PROBLEMS TO SOLVE:
**A)** In the forum thread on choosing sample data, which notebook does dannyp take the train/validation split code from?
**B)** Pick up the forum thread on choosing sample data and carry it on from its last post.

Start of SELECTED EXCERPT

How to choose sample data which represents the whole dataset?

vineeth_k · June 22, 2018, 12:29pm

When we do data analysis, we often plot to see the relationships between data(bivariate analysis) and when the dataset is very huge, the plots become over populated and gibberish.

Choosing a sample which represents the whole data is also important when we perform hyperparameter tuning. It helps us get a quick feed back on how our model is performing.

So what are the techniques to create a good sample for both regression problems and classification problems?

Please let me know your views and feel free to list out useful resources which can help me understand these techniques.

dannyp · June 22, 2018, 1:36pm

Hi Vineeth,

I suppose it depends on the type of data you have. If it’s not sequential (i.e., a time series), a random sample would do. For instance, the code below from the ‘translate’ notebook (lesson 11) splits the data into a training and validation sets with about 10% probability (see the second line):

np.random.seed(42)
trn_keep = np.random.rand(len(en_ids_tr)) > 0.1
en_trn,fr_trn = en_ids_tr[trn_keep],fr_ids_tr[trn_keep]
en_val,fr_val = en_ids_tr[~trn_keep],fr_ids_tr[~trn_keep]

For time series, I think you’d get the training data as the first part of the time-sorted data set (say 90%) and leave the remaining for testing purposes.

End of SELECTED EXCERPT
Start of DATA EXTRACT

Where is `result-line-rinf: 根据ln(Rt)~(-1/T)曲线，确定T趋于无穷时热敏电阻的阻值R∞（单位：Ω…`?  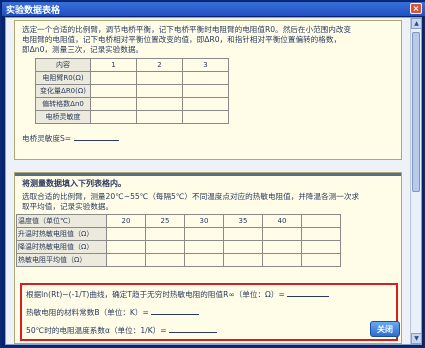
result-line-rinf: 根据ln(Rt)~(-1/T)曲线，确定T趋于无穷时热敏电阻的阻值R∞（单位：Ω… is located at coordinates (178, 294).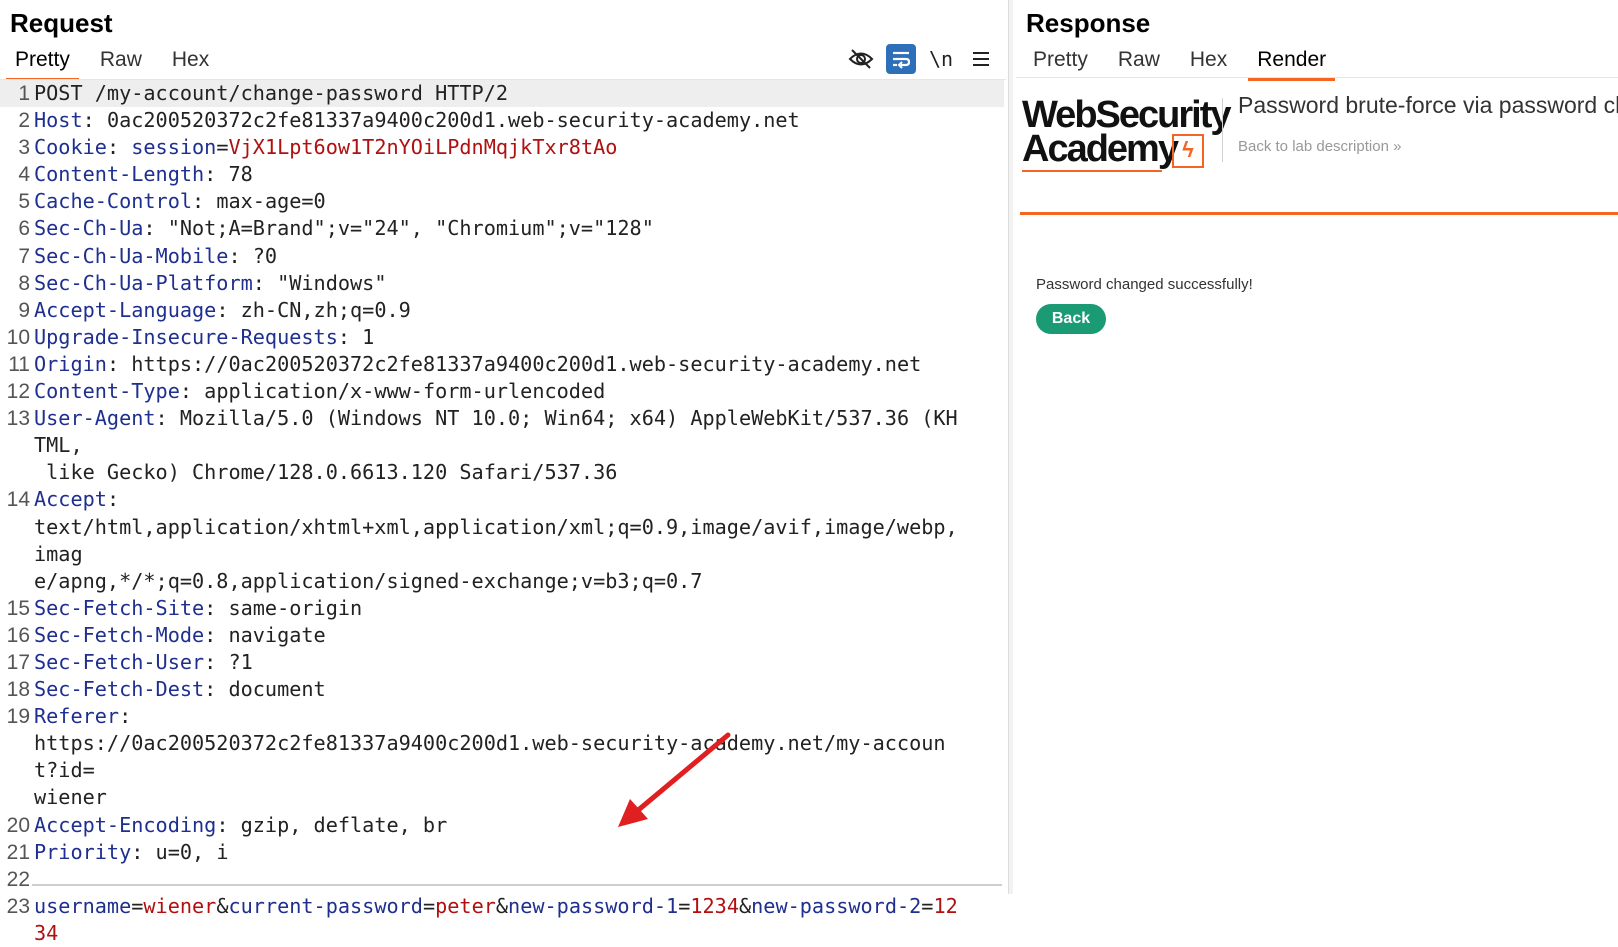 Image resolution: width=1618 pixels, height=947 pixels. I want to click on code-line: 19 Referer:, so click(69, 716).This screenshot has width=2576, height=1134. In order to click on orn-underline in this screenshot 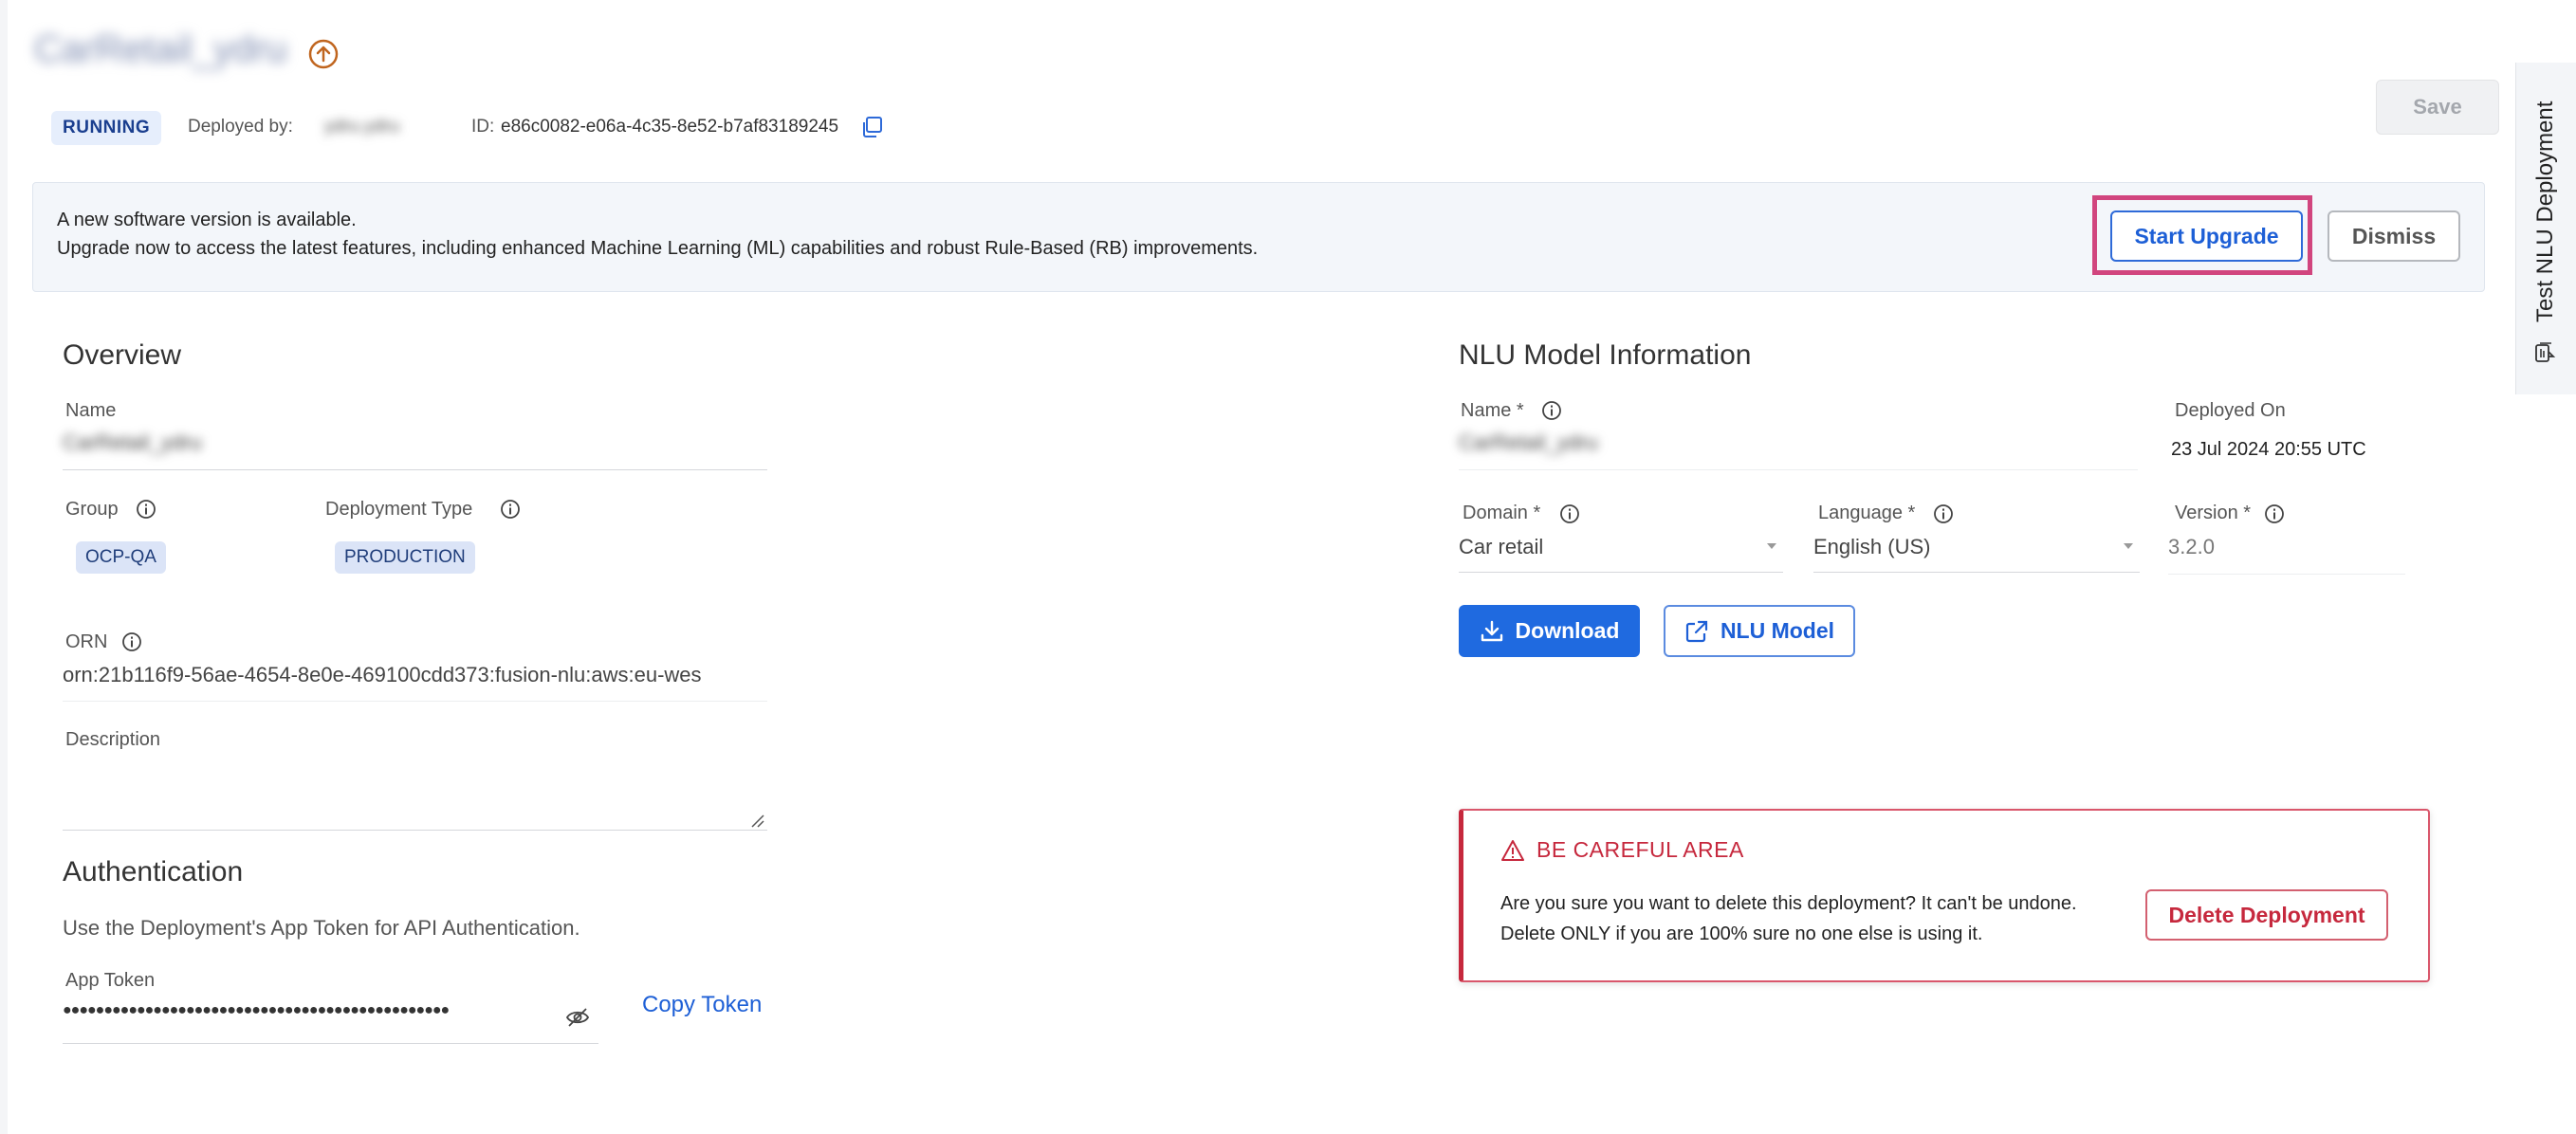, I will do `click(415, 702)`.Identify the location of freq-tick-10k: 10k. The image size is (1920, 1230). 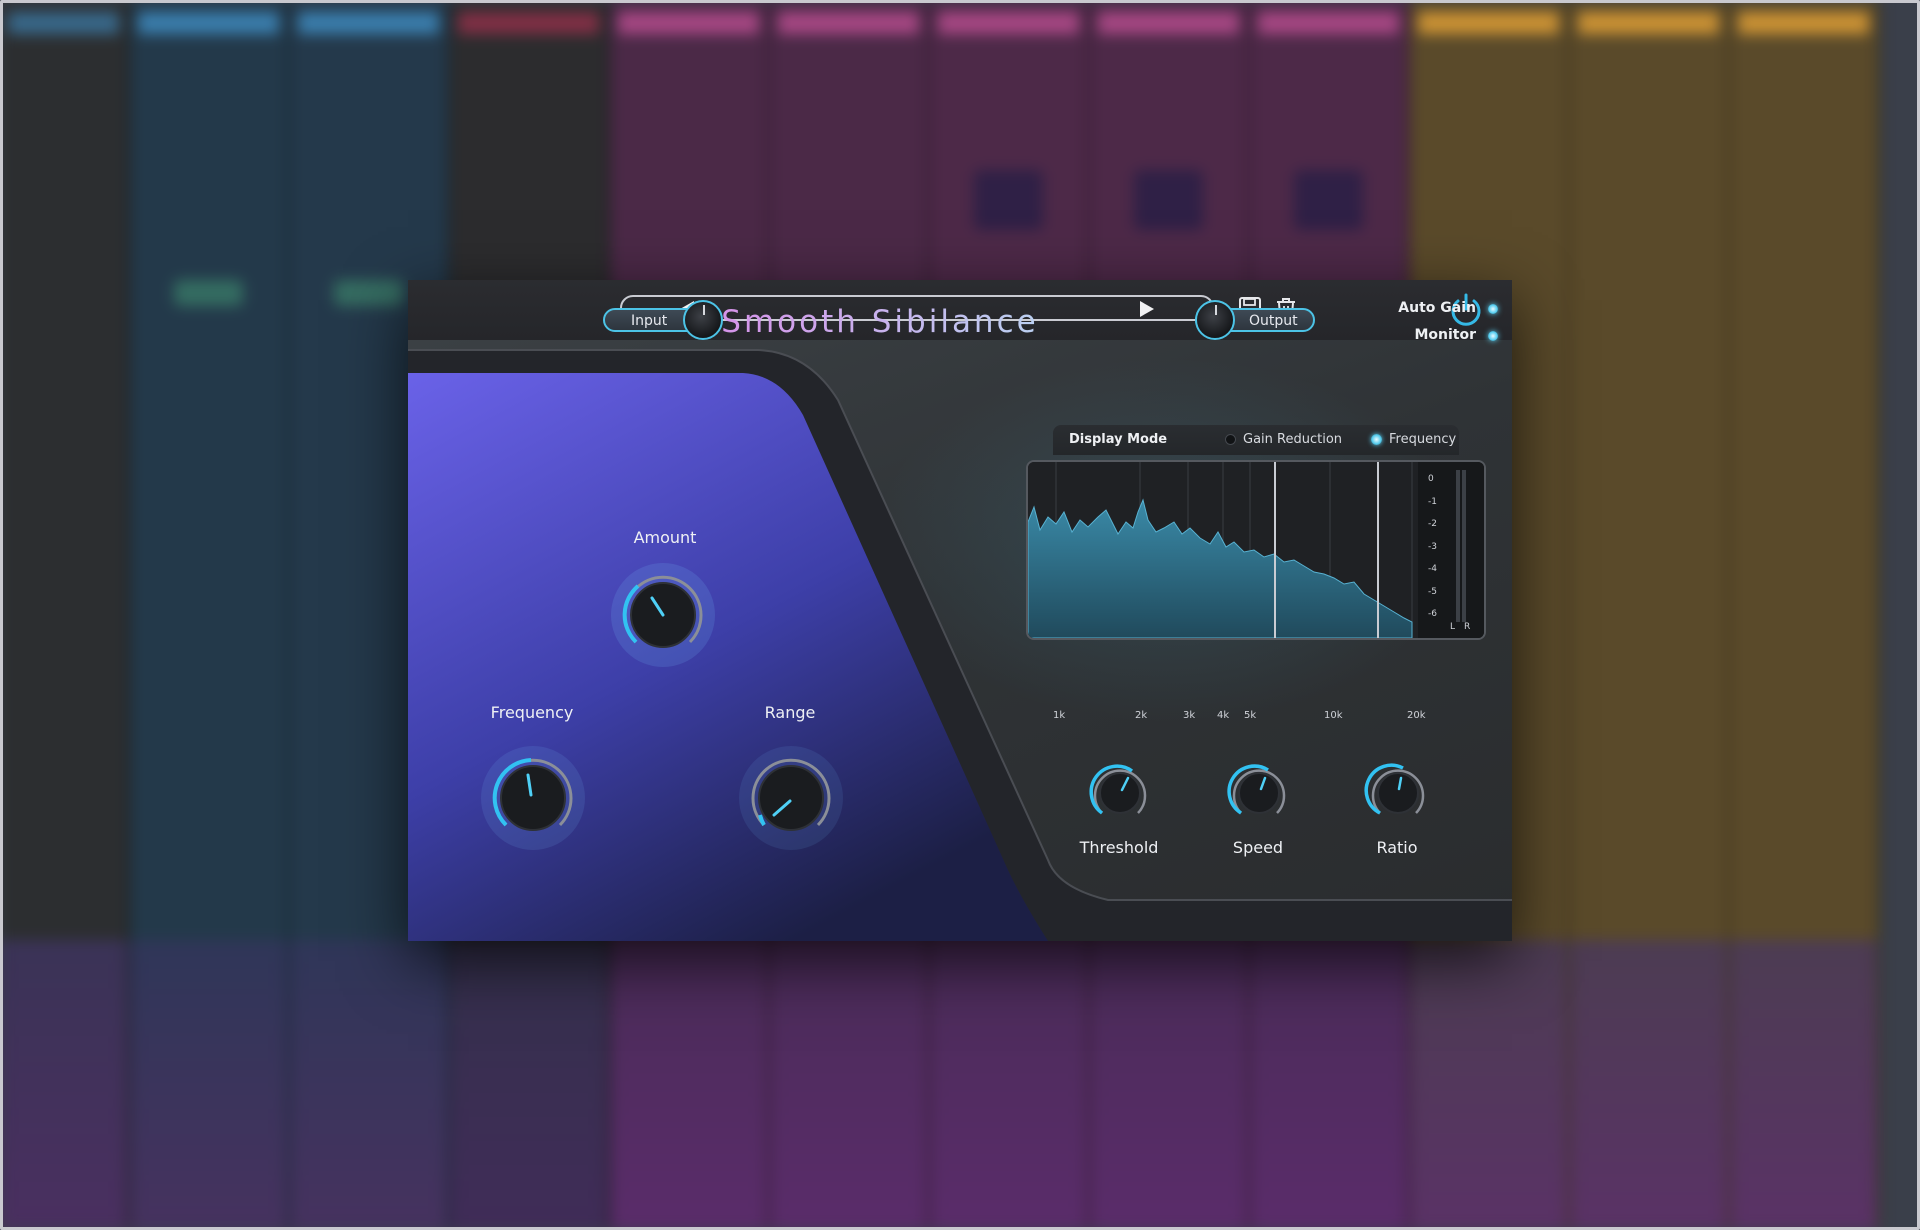
(1334, 716).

End of DATA EXTRACT

ANSWERS BY ITEM:
**A)** The 'translate' notebook from lesson 11.

**B)**
Hope this helps.

Dan

vineeth_k · June 22, 2018, 4:25pm

Danny,

You are talking about strategies for train and validation split. Which is not what I was looking for.
Perhaps you didn’t understand my question, let me try to explain you again.

So when dealing with huge data sets, especially structured data - how do you select a sample data which you can work on to save time and run models quickly. Having a data sample which represents the whole dataset also helps when we do data visualization. For example in ML course Jeremy uses a sample dataset to work on Randomforests. This is after you’ve done train and validation split.

When you have huge dataset, let’s suppose you wanna do a scatter plot, the plot becomes overpopulated and it becomes hard to conclude anything from that. Most times having a sample set will help here in removing the gibberishness and resulting in a clean plot.

My question is about how to choose a sample from the train data which represents the whole dataset for both regression and classification problems to perform quick model tuning and also data visualization.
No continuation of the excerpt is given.